What you print should match the entries exactly, only without the pictures.

(Saved entries)
────────────────
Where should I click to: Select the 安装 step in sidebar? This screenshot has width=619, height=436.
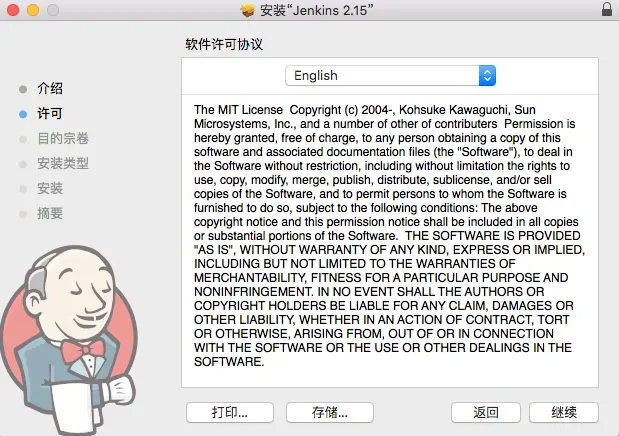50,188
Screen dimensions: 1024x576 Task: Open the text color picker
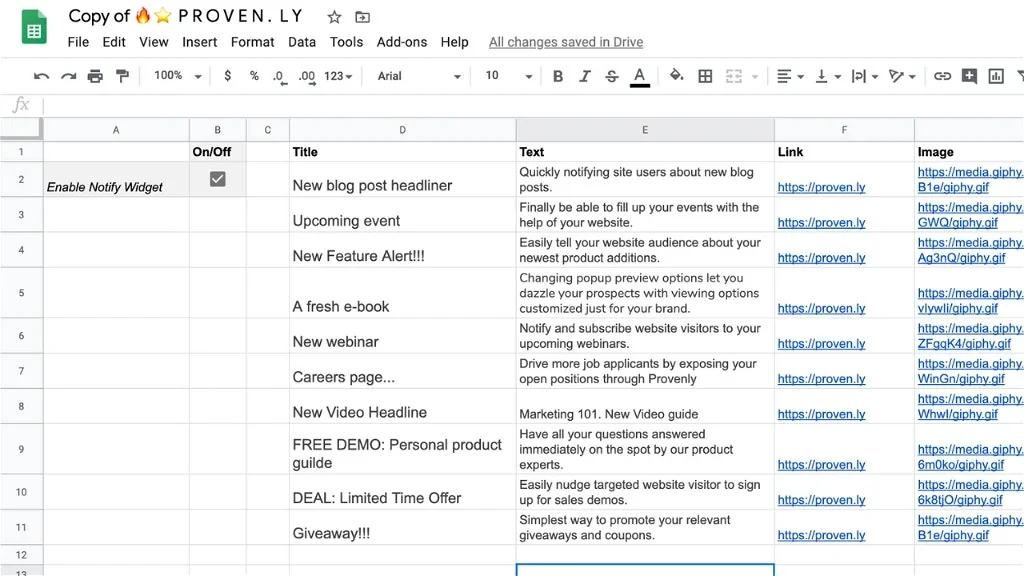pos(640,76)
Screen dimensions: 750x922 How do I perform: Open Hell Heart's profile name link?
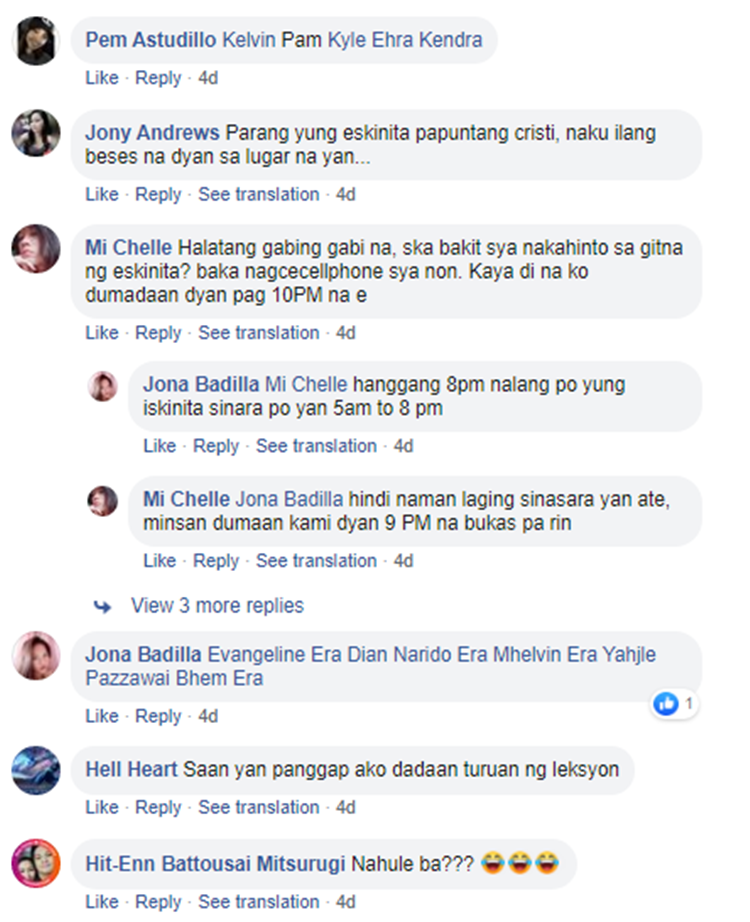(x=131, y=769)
────────────────
* **Response area**:
Where should I click to: Select the 安装 step in sidebar? This screenshot has width=619, height=436.
50,188
Screen dimensions: 1024x576 Task: Open the text color picker
pos(640,76)
Screen dimensions: 750x922 How do I perform: Open Hell Heart's profile name link?
(x=131, y=769)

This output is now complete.